Entries for locating words and elements
========

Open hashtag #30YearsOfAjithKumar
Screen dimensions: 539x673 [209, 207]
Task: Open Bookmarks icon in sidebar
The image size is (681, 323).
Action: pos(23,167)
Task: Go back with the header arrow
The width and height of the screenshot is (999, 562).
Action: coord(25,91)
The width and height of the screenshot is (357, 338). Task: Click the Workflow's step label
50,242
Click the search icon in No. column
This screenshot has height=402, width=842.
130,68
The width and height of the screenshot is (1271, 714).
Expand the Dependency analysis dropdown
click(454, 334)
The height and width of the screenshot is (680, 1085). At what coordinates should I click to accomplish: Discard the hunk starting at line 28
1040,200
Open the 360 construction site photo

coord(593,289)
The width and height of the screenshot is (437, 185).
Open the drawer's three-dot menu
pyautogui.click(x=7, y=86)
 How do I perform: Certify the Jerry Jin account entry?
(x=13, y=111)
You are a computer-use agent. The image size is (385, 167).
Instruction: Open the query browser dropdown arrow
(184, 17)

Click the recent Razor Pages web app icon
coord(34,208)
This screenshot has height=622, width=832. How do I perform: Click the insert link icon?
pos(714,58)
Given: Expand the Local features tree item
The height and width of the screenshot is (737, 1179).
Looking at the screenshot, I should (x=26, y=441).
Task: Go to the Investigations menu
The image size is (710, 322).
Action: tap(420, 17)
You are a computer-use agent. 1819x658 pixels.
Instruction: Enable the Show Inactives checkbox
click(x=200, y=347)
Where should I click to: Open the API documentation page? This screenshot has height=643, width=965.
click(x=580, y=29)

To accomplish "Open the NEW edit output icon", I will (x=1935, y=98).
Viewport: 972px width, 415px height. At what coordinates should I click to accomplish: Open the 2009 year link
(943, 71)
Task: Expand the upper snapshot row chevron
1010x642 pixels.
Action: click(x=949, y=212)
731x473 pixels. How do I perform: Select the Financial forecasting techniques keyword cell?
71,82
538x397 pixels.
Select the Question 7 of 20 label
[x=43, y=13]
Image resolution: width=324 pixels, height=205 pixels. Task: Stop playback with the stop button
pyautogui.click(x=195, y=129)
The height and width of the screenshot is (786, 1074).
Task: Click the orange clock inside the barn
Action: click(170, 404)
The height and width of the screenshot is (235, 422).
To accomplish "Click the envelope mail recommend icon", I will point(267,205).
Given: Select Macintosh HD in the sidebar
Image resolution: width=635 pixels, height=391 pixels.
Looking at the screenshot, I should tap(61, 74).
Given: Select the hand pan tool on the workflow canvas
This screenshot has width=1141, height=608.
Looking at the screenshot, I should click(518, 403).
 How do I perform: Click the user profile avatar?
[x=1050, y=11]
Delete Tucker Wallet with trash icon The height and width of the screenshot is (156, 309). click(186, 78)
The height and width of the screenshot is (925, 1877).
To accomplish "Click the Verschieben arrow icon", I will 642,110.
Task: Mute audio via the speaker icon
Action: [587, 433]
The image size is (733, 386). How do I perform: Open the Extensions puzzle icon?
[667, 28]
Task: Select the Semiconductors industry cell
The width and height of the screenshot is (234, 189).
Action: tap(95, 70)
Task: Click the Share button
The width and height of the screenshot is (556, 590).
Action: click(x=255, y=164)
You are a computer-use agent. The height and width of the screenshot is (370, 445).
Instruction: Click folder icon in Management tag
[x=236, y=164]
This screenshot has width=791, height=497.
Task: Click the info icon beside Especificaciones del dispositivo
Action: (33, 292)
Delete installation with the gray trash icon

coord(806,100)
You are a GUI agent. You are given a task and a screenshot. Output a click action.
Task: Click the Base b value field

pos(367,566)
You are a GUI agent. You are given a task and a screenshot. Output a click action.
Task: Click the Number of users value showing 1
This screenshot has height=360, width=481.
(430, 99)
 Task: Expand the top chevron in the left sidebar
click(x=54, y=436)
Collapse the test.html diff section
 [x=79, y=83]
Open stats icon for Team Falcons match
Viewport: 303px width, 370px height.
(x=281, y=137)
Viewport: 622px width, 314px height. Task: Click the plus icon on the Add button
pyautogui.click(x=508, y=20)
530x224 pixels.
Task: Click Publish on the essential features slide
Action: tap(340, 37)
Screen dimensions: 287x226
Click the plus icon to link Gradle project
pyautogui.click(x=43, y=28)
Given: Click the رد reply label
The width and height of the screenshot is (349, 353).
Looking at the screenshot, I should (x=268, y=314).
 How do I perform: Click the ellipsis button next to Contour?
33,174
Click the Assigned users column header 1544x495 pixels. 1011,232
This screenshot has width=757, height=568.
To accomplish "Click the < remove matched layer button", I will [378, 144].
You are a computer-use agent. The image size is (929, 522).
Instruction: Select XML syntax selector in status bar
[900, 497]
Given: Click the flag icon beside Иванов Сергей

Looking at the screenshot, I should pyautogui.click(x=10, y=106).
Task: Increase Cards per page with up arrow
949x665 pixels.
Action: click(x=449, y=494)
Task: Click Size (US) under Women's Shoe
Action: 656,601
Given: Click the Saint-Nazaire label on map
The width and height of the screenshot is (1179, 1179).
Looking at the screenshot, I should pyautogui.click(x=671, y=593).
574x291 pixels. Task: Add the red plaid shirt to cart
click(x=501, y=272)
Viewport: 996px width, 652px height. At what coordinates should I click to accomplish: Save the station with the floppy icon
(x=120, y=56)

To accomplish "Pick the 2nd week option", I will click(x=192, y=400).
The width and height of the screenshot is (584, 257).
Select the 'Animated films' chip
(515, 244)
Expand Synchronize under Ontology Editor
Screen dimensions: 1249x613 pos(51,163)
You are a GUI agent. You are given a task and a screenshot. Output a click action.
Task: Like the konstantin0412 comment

========

=== Exercise task ===
Can you update the entries above so that every "Instruction" reads "Directive", with everything else kept the same?

=== Answer for this exercise ===
Open hashtag #30YearsOfAjithKumar
Screen dimensions: 539x673 [209, 207]
Task: Open Bookmarks icon in sidebar
The image size is (681, 323).
Action: pos(23,167)
Task: Go back with the header arrow
The width and height of the screenshot is (999, 562).
Action: coord(25,91)
The width and height of the screenshot is (357, 338). Task: Click the Workflow's step label
50,242
Click the search icon in No. column
This screenshot has height=402, width=842.
130,68
The width and height of the screenshot is (1271, 714).
Expand the Dependency analysis dropdown
click(454, 334)
The height and width of the screenshot is (680, 1085). At what coordinates should I click to accomplish: Discard the hunk starting at line 28
1040,200
Open the 360 construction site photo

coord(593,289)
The width and height of the screenshot is (437, 185).
Open the drawer's three-dot menu
pyautogui.click(x=7, y=86)
 How do I perform: Certify the Jerry Jin account entry?
(x=13, y=111)
You are a computer-use agent. The image size is (385, 167).
Directive: Open the query browser dropdown arrow
(184, 17)

Click the recent Razor Pages web app icon
coord(34,208)
This screenshot has height=622, width=832. How do I perform: Click the insert link icon?
pos(714,58)
Given: Expand the Local features tree item
The height and width of the screenshot is (737, 1179).
Looking at the screenshot, I should (x=26, y=441).
Task: Go to the Investigations menu
The image size is (710, 322).
Action: tap(420, 17)
You are a computer-use agent. 1819x658 pixels.
Directive: Enable the Show Inactives checkbox
click(x=200, y=347)
Where should I click to: Open the API documentation page? This screenshot has height=643, width=965.
click(x=580, y=29)

To accomplish "Open the NEW edit output icon", I will (x=1935, y=98).
Viewport: 972px width, 415px height. At what coordinates should I click to accomplish: Open the 2009 year link
(943, 71)
Task: Expand the upper snapshot row chevron
1010x642 pixels.
Action: click(x=949, y=212)
731x473 pixels. How do I perform: Select the Financial forecasting techniques keyword cell?
71,82
538x397 pixels.
Select the Question 7 of 20 label
[x=43, y=13]
Image resolution: width=324 pixels, height=205 pixels. Task: Stop playback with the stop button
pyautogui.click(x=195, y=129)
The height and width of the screenshot is (786, 1074).
Task: Click the orange clock inside the barn
Action: click(170, 404)
The height and width of the screenshot is (235, 422).
To accomplish "Click the envelope mail recommend icon", I will point(267,205).
Given: Select Macintosh HD in the sidebar
Image resolution: width=635 pixels, height=391 pixels.
Looking at the screenshot, I should tap(61, 74).
Given: Select the hand pan tool on the workflow canvas
This screenshot has width=1141, height=608.
Looking at the screenshot, I should click(518, 403).
 How do I perform: Click the user profile avatar?
[x=1050, y=11]
Delete Tucker Wallet with trash icon The height and width of the screenshot is (156, 309). click(186, 78)
The height and width of the screenshot is (925, 1877).
To accomplish "Click the Verschieben arrow icon", I will 642,110.
Task: Mute audio via the speaker icon
Action: [587, 433]
The image size is (733, 386). How do I perform: Open the Extensions puzzle icon?
[667, 28]
Task: Select the Semiconductors industry cell
The width and height of the screenshot is (234, 189).
Action: tap(95, 70)
Task: Click the Share button
The width and height of the screenshot is (556, 590).
Action: click(x=255, y=164)
You are a computer-use agent. The height and width of the screenshot is (370, 445).
Directive: Click folder icon in Management tag
[x=236, y=164]
This screenshot has width=791, height=497.
Task: Click the info icon beside Especificaciones del dispositivo
Action: (33, 292)
Delete installation with the gray trash icon

coord(806,100)
You are a GUI agent. You are given a task and a screenshot. Output a click action.
Task: Click the Base b value field

pos(367,566)
You are a GUI agent. You are given a task and a screenshot. Output a click action.
Task: Click the Number of users value showing 1
This screenshot has height=360, width=481.
(430, 99)
 Task: Expand the top chevron in the left sidebar
click(x=54, y=436)
Collapse the test.html diff section
 [x=79, y=83]
Open stats icon for Team Falcons match
Viewport: 303px width, 370px height.
(x=281, y=137)
Viewport: 622px width, 314px height. Task: Click the plus icon on the Add button
pyautogui.click(x=508, y=20)
530x224 pixels.
Task: Click Publish on the essential features slide
Action: tap(340, 37)
Screen dimensions: 287x226
Click the plus icon to link Gradle project
pyautogui.click(x=43, y=28)
Given: Click the رد reply label
The width and height of the screenshot is (349, 353).
Looking at the screenshot, I should (x=268, y=314).
 How do I perform: Click the ellipsis button next to Contour?
33,174
Click the Assigned users column header 1544x495 pixels. 1011,232
This screenshot has width=757, height=568.
To accomplish "Click the < remove matched layer button", I will [378, 144].
You are a computer-use agent. The image size is (929, 522).
Directive: Select XML syntax selector in status bar
[900, 497]
Given: Click the flag icon beside Иванов Сергей

Looking at the screenshot, I should pyautogui.click(x=10, y=106).
Task: Increase Cards per page with up arrow
949x665 pixels.
Action: click(x=449, y=494)
Task: Click Size (US) under Women's Shoe
Action: 656,601
Given: Click the Saint-Nazaire label on map
The width and height of the screenshot is (1179, 1179).
Looking at the screenshot, I should pyautogui.click(x=671, y=593).
574x291 pixels. Task: Add the red plaid shirt to cart
click(x=501, y=272)
Viewport: 996px width, 652px height. At what coordinates should I click to accomplish: Save the station with the floppy icon
(x=120, y=56)

To accomplish "Pick the 2nd week option", I will click(x=192, y=400).
The width and height of the screenshot is (584, 257).
Select the 'Animated films' chip
(515, 244)
Expand Synchronize under Ontology Editor
Screen dimensions: 1249x613 pos(51,163)
You are a GUI agent. You are given a task and a screenshot. Output a click action.
Task: Like the konstantin0412 comment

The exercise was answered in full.